(Assigned task):
Work out the count of lines in the entries below that include "computer", and write only that count.

(Material for the task):
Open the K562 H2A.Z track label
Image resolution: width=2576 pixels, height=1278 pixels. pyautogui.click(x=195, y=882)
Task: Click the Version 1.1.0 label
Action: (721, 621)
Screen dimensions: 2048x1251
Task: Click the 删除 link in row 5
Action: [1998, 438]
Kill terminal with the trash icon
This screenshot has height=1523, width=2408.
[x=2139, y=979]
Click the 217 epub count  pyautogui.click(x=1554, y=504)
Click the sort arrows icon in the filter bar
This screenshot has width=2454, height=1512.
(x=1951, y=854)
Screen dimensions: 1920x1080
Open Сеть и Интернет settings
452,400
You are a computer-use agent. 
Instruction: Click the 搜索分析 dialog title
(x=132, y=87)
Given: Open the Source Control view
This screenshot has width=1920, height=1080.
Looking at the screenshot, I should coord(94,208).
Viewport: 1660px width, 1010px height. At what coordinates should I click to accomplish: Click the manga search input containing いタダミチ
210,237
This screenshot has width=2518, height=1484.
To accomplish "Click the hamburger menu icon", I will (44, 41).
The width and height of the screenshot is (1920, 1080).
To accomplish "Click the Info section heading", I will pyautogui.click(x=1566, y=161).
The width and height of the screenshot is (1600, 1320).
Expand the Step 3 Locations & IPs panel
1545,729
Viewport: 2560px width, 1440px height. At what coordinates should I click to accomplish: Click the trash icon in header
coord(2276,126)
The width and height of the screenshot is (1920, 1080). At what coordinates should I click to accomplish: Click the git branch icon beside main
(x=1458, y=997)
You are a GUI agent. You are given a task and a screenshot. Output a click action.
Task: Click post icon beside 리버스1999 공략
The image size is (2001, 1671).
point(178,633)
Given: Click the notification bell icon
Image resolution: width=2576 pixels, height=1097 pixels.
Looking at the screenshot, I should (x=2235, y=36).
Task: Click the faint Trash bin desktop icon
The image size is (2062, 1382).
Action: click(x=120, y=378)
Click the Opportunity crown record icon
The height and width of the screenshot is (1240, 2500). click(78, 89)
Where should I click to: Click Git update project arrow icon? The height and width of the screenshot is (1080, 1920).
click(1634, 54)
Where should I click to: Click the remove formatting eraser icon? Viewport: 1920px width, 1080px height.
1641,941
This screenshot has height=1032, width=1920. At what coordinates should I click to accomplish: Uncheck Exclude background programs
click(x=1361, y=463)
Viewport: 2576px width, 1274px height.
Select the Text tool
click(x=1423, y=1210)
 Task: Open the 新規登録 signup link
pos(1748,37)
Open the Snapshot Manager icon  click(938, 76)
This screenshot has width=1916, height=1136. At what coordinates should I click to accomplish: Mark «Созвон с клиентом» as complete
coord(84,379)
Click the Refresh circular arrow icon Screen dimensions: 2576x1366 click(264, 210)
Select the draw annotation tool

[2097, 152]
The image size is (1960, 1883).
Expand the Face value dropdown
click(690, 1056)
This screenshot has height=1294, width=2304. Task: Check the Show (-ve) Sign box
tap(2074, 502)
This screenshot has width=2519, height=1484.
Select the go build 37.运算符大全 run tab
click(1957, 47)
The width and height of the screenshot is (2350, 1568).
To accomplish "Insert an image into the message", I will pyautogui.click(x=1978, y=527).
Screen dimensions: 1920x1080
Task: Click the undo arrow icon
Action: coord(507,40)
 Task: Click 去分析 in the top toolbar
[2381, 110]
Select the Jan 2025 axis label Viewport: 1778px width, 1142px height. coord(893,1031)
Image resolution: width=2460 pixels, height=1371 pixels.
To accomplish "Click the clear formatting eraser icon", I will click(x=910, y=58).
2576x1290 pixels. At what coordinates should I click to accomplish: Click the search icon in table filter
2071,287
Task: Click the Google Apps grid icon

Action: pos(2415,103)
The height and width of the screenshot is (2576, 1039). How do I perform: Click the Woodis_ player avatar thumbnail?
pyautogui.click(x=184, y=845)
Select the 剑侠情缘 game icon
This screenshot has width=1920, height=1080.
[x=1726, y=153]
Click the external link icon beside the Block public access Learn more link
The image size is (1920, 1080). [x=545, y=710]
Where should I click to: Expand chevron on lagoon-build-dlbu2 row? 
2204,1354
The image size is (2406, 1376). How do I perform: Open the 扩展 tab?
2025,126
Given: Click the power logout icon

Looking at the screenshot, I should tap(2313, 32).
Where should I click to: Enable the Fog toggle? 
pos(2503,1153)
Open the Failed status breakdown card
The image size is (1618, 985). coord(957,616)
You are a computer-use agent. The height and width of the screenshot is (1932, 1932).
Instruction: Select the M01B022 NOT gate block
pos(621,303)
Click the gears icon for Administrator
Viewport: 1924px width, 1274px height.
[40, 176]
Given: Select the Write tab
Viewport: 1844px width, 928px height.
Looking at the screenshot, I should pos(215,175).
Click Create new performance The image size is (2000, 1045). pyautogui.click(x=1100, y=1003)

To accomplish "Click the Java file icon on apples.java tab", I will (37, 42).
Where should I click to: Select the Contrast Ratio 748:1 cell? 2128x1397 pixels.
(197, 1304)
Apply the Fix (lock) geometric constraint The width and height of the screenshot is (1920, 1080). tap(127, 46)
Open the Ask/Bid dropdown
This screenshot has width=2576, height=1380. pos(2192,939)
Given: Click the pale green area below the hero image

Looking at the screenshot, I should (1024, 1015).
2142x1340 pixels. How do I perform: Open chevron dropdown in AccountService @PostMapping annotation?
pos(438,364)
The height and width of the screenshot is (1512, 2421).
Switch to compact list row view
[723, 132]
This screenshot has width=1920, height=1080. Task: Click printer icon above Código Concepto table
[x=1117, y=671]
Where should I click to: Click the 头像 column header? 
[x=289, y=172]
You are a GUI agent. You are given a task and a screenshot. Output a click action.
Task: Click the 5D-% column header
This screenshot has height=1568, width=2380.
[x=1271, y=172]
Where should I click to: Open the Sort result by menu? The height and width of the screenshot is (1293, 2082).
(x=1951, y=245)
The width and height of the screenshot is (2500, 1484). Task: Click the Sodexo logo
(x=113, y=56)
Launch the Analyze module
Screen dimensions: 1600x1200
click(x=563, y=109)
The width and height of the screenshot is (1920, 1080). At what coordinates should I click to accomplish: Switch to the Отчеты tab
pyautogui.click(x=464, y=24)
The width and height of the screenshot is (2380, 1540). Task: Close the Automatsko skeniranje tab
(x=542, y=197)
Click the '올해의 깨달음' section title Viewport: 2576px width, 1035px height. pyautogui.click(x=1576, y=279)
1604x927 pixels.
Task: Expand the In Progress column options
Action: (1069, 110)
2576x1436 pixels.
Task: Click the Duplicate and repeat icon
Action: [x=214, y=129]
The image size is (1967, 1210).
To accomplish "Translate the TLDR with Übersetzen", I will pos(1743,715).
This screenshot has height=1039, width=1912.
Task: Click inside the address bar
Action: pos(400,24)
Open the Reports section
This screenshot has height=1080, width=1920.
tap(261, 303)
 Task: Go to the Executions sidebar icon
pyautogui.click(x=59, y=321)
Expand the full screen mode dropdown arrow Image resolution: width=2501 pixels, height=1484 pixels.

(Task solution):
2